WHAT YOU SHOULD DO: Each line below that includes the word "help" adds one to the count; give that count and nothing else.

:: RECORDS FOR PROCESSING

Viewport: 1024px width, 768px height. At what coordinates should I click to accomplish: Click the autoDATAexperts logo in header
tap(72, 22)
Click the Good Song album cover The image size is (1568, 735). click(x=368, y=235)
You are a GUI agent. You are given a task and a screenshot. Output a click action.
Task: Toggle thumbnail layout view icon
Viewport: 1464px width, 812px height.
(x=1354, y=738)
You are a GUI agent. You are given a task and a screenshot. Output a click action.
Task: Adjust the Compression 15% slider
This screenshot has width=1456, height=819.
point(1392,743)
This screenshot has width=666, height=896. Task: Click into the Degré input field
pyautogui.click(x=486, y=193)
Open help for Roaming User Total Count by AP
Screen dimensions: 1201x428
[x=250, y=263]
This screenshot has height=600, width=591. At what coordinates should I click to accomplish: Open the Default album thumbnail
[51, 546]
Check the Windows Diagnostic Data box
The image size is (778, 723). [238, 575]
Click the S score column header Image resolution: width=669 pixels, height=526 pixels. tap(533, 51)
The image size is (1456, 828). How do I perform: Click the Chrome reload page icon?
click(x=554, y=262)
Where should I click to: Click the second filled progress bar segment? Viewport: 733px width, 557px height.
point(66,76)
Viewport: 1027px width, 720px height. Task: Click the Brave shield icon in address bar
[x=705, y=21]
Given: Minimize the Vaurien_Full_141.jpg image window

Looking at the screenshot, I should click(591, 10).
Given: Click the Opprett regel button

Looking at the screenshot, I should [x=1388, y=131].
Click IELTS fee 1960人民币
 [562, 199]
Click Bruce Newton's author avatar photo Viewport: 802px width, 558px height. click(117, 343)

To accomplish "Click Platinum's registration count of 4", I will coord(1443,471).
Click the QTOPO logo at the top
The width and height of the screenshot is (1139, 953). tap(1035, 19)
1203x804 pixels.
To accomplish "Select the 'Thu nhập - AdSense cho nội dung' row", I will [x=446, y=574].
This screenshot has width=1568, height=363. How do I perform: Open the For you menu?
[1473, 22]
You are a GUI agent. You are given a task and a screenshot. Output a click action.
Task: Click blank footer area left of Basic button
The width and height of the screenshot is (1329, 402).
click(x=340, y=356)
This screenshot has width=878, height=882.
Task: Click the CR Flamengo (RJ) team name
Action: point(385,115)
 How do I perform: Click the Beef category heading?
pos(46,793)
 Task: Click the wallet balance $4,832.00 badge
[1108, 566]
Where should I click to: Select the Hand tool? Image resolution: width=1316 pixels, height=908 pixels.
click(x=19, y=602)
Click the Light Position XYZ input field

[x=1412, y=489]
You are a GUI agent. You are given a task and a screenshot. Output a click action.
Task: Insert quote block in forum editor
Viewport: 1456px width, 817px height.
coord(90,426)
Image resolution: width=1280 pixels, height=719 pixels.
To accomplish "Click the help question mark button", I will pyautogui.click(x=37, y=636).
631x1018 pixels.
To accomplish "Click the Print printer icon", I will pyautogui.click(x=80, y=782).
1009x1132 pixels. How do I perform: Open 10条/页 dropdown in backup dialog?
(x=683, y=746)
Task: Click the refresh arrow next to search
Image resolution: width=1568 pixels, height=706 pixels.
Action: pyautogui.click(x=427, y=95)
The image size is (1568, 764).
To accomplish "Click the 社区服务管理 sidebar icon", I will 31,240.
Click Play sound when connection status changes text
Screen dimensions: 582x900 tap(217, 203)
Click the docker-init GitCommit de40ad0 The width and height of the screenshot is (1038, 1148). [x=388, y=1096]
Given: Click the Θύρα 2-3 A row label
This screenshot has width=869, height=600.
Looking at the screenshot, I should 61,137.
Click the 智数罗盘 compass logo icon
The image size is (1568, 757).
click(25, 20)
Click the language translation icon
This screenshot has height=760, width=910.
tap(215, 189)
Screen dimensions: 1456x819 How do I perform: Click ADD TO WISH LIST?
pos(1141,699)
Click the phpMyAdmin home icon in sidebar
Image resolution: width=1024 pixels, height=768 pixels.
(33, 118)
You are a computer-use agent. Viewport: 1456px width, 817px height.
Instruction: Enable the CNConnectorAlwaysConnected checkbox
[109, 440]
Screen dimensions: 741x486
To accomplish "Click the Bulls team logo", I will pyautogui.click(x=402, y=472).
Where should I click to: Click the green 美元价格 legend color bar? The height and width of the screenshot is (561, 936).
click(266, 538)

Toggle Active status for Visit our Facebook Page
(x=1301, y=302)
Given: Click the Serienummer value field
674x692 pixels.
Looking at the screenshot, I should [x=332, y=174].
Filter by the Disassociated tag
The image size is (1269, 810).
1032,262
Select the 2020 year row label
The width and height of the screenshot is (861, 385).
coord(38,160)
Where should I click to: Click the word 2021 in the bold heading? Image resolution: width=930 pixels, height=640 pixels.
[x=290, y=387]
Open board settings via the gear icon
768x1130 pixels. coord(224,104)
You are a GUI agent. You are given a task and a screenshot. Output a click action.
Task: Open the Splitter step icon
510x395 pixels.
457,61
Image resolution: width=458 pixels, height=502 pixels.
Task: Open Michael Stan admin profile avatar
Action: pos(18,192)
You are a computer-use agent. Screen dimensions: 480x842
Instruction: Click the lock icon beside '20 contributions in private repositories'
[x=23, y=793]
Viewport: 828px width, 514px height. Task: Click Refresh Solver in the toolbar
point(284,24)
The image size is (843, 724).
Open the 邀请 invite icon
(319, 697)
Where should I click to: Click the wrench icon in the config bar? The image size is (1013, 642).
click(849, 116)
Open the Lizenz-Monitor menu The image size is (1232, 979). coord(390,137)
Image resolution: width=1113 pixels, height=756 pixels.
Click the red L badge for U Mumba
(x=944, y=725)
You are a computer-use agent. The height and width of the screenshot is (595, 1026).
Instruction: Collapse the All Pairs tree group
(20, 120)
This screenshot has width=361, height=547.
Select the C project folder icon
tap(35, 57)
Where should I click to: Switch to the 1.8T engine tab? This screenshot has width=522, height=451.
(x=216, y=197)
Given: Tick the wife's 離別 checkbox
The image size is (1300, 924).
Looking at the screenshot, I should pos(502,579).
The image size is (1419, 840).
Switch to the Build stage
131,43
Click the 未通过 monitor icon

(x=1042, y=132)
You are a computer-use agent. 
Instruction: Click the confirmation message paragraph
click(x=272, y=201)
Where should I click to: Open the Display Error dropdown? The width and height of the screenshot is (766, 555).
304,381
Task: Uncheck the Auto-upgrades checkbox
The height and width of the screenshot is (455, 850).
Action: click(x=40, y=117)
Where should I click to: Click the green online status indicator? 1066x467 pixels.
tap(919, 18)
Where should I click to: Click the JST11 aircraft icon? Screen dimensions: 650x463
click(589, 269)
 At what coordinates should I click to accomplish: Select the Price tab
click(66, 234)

::::

EXERCISE SOLUTION: 2